INSTRUCTIONS TO FOLLOW: Nothing other than an exact copy of the records should be returned.
---------- PROVIDED INFORMATION ----------
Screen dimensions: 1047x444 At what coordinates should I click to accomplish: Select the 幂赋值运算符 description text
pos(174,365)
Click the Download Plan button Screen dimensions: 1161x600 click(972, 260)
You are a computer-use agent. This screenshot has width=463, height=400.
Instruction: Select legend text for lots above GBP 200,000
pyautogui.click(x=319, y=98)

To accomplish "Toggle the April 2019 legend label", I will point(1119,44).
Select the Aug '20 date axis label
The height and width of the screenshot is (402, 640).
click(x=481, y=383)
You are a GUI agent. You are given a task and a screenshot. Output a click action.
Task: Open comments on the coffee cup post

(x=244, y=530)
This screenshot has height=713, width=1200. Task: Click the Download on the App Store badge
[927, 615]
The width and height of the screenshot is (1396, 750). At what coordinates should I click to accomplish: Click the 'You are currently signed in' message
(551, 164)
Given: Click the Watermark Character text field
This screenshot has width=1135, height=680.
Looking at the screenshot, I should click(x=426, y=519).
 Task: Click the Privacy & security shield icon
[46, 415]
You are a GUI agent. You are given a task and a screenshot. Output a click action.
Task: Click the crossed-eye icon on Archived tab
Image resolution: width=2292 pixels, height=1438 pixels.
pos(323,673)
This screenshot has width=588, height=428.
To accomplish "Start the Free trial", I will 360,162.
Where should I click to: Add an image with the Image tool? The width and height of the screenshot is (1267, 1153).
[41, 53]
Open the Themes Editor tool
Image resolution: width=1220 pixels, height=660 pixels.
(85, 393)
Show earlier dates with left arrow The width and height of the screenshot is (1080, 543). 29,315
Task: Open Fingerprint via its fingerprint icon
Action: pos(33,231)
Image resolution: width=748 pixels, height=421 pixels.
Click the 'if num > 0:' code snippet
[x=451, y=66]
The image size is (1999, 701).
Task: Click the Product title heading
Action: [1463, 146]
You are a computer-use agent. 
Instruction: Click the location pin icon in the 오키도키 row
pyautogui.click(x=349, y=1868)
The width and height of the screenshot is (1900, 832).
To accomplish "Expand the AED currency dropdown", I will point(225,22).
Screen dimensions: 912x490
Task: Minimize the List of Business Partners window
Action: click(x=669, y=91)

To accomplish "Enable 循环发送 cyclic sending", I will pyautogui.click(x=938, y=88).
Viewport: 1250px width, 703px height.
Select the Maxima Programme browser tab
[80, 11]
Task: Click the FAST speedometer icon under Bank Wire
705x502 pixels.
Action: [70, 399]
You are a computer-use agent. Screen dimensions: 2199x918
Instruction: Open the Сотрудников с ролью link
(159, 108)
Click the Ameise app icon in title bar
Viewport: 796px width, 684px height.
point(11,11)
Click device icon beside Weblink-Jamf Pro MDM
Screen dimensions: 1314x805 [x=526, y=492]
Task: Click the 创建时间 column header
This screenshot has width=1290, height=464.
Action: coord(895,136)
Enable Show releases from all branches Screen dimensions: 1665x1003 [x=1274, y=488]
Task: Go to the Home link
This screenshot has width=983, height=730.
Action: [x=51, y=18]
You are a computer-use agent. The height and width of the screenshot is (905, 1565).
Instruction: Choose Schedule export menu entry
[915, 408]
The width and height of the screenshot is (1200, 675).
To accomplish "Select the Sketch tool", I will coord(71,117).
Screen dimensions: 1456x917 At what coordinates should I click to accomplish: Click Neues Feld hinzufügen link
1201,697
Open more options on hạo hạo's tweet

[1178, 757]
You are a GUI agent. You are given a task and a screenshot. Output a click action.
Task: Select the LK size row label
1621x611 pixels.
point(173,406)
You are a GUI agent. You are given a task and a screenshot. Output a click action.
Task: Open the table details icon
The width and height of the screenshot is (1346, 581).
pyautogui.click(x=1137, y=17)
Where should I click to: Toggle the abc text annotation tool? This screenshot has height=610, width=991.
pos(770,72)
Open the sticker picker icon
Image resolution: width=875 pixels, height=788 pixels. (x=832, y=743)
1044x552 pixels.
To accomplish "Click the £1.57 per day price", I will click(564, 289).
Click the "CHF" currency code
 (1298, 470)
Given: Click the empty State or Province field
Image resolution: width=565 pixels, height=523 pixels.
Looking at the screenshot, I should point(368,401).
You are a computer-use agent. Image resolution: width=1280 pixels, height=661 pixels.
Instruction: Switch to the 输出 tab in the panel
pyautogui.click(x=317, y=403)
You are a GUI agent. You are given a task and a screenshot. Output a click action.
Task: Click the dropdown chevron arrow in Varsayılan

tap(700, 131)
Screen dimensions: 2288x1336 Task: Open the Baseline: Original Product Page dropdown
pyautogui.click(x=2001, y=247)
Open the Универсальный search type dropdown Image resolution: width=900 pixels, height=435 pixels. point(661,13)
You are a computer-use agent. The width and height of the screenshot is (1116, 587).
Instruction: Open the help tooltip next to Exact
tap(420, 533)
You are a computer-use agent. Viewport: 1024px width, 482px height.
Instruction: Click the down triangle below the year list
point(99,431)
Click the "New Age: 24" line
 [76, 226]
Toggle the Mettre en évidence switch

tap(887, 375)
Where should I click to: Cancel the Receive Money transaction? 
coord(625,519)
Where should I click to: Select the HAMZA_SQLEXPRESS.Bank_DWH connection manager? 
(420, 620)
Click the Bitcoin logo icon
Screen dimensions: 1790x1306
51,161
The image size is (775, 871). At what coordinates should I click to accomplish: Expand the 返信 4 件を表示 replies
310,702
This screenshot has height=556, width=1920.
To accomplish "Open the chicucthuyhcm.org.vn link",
----------
ANSWER FOR THIS EXERCISE:
Screen dimensions: 1047x444 At what coordinates should I click to accomplish: Select the 幂赋值运算符 description text
pos(174,365)
Click the Download Plan button Screen dimensions: 1161x600 click(972, 260)
You are a computer-use agent. This screenshot has width=463, height=400.
Instruction: Select legend text for lots above GBP 200,000
pyautogui.click(x=319, y=98)

To accomplish "Toggle the April 2019 legend label", I will point(1119,44).
Select the Aug '20 date axis label
The height and width of the screenshot is (402, 640).
click(x=481, y=383)
You are a GUI agent. You are given a task and a screenshot. Output a click action.
Task: Open comments on the coffee cup post

(x=244, y=530)
This screenshot has height=713, width=1200. Task: Click the Download on the App Store badge
[927, 615]
The width and height of the screenshot is (1396, 750). At what coordinates should I click to accomplish: Click the 'You are currently signed in' message
(551, 164)
Given: Click the Watermark Character text field
This screenshot has width=1135, height=680.
Looking at the screenshot, I should click(x=426, y=519).
 Task: Click the Privacy & security shield icon
[46, 415]
You are a GUI agent. You are given a task and a screenshot. Output a click action.
Task: Click the crossed-eye icon on Archived tab
Image resolution: width=2292 pixels, height=1438 pixels.
pos(323,673)
This screenshot has width=588, height=428.
To accomplish "Start the Free trial", I will 360,162.
Where should I click to: Add an image with the Image tool? The width and height of the screenshot is (1267, 1153).
[41, 53]
Open the Themes Editor tool
Image resolution: width=1220 pixels, height=660 pixels.
(85, 393)
Show earlier dates with left arrow The width and height of the screenshot is (1080, 543). 29,315
Task: Open Fingerprint via its fingerprint icon
Action: pos(33,231)
Image resolution: width=748 pixels, height=421 pixels.
Click the 'if num > 0:' code snippet
[x=451, y=66]
The image size is (1999, 701).
Task: Click the Product title heading
Action: [1463, 146]
You are a computer-use agent. 
Instruction: Click the location pin icon in the 오키도키 row
pyautogui.click(x=349, y=1868)
The width and height of the screenshot is (1900, 832).
To accomplish "Expand the AED currency dropdown", I will point(225,22).
Screen dimensions: 912x490
Task: Minimize the List of Business Partners window
Action: click(x=669, y=91)

To accomplish "Enable 循环发送 cyclic sending", I will pyautogui.click(x=938, y=88).
Viewport: 1250px width, 703px height.
Select the Maxima Programme browser tab
[80, 11]
Task: Click the FAST speedometer icon under Bank Wire
705x502 pixels.
Action: [70, 399]
You are a computer-use agent. Screen dimensions: 2199x918
Instruction: Open the Сотрудников с ролью link
(159, 108)
Click the Ameise app icon in title bar
Viewport: 796px width, 684px height.
point(11,11)
Click device icon beside Weblink-Jamf Pro MDM
Screen dimensions: 1314x805 [x=526, y=492]
Task: Click the 创建时间 column header
This screenshot has width=1290, height=464.
Action: coord(895,136)
Enable Show releases from all branches Screen dimensions: 1665x1003 [x=1274, y=488]
Task: Go to the Home link
This screenshot has width=983, height=730.
Action: [x=51, y=18]
You are a computer-use agent. The height and width of the screenshot is (905, 1565).
Instruction: Choose Schedule export menu entry
[915, 408]
The width and height of the screenshot is (1200, 675).
To accomplish "Select the Sketch tool", I will coord(71,117).
Screen dimensions: 1456x917 At what coordinates should I click to accomplish: Click Neues Feld hinzufügen link
1201,697
Open more options on hạo hạo's tweet

[1178, 757]
You are a GUI agent. You are given a task and a screenshot. Output a click action.
Task: Select the LK size row label
1621x611 pixels.
point(173,406)
You are a GUI agent. You are given a task and a screenshot. Output a click action.
Task: Open the table details icon
The width and height of the screenshot is (1346, 581).
pyautogui.click(x=1137, y=17)
Where should I click to: Toggle the abc text annotation tool? This screenshot has height=610, width=991.
pos(770,72)
Open the sticker picker icon
Image resolution: width=875 pixels, height=788 pixels. (x=832, y=743)
1044x552 pixels.
To accomplish "Click the £1.57 per day price", I will click(564, 289).
Click the "CHF" currency code
 (1298, 470)
Given: Click the empty State or Province field
Image resolution: width=565 pixels, height=523 pixels.
Looking at the screenshot, I should point(368,401).
You are a computer-use agent. Image resolution: width=1280 pixels, height=661 pixels.
Instruction: Switch to the 输出 tab in the panel
pyautogui.click(x=317, y=403)
You are a GUI agent. You are given a task and a screenshot. Output a click action.
Task: Click the dropdown chevron arrow in Varsayılan

tap(700, 131)
Screen dimensions: 2288x1336 Task: Open the Baseline: Original Product Page dropdown
pyautogui.click(x=2001, y=247)
Open the Универсальный search type dropdown Image resolution: width=900 pixels, height=435 pixels. point(661,13)
You are a computer-use agent. The width and height of the screenshot is (1116, 587).
Instruction: Open the help tooltip next to Exact
tap(420, 533)
You are a computer-use agent. Viewport: 1024px width, 482px height.
Instruction: Click the down triangle below the year list
point(99,431)
Click the "New Age: 24" line
 [76, 226]
Toggle the Mettre en évidence switch

tap(887, 375)
Where should I click to: Cancel the Receive Money transaction? 
coord(625,519)
Where should I click to: Select the HAMZA_SQLEXPRESS.Bank_DWH connection manager? 
(420, 620)
Click the Bitcoin logo icon
Screen dimensions: 1790x1306
51,161
The image size is (775, 871). At what coordinates should I click to accomplish: Expand the 返信 4 件を表示 replies
310,702
This screenshot has height=556, width=1920.
To accomplish "Open the chicucthuyhcm.org.vn link",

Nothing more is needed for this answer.